_What is needed:_ Please take the lines from the one holding "Instruction: Download the" through the one holding "Given: Open the AA text size menu" in the data below and copy them exactly.

*** Block opens ***

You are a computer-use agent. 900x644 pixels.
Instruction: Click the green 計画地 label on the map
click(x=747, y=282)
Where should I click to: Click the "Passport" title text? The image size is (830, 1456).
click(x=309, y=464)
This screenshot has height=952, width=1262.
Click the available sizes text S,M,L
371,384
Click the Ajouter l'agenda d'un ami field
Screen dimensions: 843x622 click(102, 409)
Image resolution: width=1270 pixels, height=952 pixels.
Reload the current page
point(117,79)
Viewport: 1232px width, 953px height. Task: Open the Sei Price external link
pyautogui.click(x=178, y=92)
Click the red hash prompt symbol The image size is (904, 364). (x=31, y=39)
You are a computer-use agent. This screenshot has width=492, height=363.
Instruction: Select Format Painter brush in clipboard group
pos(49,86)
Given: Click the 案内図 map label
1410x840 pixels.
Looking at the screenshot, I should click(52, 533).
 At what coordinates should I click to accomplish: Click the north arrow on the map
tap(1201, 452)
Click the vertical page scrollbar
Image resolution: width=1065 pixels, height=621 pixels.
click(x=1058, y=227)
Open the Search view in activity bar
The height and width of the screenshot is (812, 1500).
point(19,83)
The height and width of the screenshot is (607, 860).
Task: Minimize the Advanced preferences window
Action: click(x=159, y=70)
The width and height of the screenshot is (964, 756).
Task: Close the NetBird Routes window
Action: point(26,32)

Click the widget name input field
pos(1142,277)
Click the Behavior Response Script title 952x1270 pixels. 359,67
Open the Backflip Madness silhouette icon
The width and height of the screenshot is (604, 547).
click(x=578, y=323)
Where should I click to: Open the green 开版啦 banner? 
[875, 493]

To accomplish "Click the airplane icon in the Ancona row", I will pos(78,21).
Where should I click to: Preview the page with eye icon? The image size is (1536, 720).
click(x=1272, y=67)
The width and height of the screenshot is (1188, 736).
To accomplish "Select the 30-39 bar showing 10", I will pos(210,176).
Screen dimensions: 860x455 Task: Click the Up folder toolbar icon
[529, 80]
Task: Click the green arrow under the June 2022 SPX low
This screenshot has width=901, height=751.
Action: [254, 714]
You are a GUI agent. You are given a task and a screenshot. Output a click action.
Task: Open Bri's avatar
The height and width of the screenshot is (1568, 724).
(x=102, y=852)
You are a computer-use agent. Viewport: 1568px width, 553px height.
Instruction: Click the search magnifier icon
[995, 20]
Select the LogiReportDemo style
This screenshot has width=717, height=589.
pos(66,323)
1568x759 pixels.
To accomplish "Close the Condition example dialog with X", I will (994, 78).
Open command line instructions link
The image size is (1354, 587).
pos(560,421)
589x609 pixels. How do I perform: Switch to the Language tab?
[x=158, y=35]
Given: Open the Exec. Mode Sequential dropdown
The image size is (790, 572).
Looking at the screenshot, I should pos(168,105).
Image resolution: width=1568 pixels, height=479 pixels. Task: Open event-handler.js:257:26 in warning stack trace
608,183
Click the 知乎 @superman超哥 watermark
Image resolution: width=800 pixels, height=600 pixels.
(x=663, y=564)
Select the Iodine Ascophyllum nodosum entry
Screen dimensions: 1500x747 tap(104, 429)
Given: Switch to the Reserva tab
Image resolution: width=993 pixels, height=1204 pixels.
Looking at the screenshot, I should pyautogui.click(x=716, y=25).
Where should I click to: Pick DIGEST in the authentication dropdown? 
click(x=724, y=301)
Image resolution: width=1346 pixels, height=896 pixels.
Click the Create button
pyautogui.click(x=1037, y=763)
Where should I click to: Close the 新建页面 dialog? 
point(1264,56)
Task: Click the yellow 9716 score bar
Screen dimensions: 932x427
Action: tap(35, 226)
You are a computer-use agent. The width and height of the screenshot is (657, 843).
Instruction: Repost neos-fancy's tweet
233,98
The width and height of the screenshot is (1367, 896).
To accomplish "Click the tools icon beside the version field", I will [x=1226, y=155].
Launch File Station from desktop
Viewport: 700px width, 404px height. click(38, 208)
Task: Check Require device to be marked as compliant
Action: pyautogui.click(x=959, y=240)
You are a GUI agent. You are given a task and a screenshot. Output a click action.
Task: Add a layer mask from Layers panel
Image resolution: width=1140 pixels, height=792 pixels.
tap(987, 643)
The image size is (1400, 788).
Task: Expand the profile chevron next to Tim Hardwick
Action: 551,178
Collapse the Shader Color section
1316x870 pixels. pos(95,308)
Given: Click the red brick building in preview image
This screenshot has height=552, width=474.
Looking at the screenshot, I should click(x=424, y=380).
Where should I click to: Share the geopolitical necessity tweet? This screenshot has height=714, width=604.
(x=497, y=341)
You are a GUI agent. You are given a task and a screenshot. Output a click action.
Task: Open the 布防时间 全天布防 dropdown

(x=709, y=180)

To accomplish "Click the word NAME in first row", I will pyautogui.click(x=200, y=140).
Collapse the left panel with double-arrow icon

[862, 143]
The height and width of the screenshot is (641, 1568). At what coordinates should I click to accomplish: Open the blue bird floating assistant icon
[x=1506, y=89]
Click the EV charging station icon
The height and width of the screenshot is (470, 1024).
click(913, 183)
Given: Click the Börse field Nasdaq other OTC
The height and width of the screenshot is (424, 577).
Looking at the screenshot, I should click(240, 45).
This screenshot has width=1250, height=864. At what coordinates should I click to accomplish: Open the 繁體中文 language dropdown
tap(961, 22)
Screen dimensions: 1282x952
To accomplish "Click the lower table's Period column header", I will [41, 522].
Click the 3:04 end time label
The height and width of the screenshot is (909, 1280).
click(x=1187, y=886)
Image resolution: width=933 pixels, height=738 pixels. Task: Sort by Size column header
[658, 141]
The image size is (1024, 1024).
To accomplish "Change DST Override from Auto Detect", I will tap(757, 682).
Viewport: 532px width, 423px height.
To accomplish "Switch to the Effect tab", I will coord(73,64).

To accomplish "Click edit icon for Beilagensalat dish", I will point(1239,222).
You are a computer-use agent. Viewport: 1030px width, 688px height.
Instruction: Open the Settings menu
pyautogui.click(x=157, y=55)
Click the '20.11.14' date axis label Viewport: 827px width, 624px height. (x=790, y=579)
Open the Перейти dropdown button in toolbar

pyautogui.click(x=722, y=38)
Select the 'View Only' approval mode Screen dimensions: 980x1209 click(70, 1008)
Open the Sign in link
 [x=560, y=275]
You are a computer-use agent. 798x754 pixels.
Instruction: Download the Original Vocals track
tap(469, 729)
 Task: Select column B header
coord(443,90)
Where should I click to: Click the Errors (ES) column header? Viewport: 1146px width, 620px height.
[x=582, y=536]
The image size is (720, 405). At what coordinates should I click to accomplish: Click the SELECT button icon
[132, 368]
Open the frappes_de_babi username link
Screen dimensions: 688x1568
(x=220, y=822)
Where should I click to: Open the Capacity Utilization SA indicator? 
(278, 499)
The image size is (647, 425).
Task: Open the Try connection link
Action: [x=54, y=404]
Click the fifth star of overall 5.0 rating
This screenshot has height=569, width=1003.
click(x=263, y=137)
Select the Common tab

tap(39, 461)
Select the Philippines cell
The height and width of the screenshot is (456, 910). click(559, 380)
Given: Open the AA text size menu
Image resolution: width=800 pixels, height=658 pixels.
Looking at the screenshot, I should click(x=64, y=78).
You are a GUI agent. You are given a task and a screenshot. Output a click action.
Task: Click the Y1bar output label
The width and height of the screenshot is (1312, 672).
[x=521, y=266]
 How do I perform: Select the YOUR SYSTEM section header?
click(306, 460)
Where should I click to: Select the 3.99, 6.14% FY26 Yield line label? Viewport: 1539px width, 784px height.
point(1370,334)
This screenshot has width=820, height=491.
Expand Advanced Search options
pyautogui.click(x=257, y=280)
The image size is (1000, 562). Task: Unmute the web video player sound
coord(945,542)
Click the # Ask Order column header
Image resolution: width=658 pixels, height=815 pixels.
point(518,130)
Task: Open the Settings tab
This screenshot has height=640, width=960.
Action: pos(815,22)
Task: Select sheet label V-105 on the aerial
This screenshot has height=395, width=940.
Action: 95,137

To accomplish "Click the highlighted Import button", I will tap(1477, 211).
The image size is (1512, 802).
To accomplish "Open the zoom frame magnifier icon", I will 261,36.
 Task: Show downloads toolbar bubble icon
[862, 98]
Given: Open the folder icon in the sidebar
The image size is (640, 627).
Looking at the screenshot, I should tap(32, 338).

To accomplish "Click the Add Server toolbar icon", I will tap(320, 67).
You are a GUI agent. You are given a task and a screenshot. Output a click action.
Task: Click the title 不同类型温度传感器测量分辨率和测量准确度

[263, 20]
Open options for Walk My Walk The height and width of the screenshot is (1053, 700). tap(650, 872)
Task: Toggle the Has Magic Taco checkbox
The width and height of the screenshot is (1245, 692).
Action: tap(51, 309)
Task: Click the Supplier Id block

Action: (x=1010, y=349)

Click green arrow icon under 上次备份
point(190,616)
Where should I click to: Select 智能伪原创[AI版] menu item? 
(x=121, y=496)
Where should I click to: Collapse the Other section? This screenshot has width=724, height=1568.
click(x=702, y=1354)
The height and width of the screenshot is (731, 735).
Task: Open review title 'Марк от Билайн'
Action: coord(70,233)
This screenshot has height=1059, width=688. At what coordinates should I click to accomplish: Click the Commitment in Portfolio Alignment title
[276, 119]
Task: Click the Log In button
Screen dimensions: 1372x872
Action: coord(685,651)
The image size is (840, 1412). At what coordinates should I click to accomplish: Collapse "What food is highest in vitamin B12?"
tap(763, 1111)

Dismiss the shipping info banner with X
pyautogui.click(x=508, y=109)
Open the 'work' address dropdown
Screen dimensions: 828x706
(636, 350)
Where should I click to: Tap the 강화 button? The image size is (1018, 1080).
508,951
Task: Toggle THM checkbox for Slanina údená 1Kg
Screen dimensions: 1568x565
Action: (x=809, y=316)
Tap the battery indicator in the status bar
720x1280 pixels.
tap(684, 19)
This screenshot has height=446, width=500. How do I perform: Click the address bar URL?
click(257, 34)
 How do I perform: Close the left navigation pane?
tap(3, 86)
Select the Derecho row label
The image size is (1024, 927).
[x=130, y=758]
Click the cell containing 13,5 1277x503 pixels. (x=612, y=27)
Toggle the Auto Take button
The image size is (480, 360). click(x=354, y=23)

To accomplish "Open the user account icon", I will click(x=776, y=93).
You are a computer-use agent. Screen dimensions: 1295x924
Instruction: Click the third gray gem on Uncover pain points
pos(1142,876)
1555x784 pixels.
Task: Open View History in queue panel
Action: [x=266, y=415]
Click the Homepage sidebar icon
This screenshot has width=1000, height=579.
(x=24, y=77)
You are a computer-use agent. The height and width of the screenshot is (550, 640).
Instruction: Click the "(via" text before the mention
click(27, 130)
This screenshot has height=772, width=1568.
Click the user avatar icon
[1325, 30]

*** Block closes ***

_Solution:_
Instruction: Download the Original Vocals track
tap(469, 729)
 Task: Select column B header
coord(443,90)
Where should I click to: Click the Errors (ES) column header? Viewport: 1146px width, 620px height.
[x=582, y=536]
The image size is (720, 405). At what coordinates should I click to accomplish: Click the SELECT button icon
[132, 368]
Open the frappes_de_babi username link
Screen dimensions: 688x1568
(x=220, y=822)
Where should I click to: Open the Capacity Utilization SA indicator? 
(278, 499)
The image size is (647, 425).
Task: Open the Try connection link
Action: [x=54, y=404]
Click the fifth star of overall 5.0 rating
This screenshot has height=569, width=1003.
click(x=263, y=137)
Select the Common tab

tap(39, 461)
Select the Philippines cell
The height and width of the screenshot is (456, 910). click(559, 380)
Given: Open the AA text size menu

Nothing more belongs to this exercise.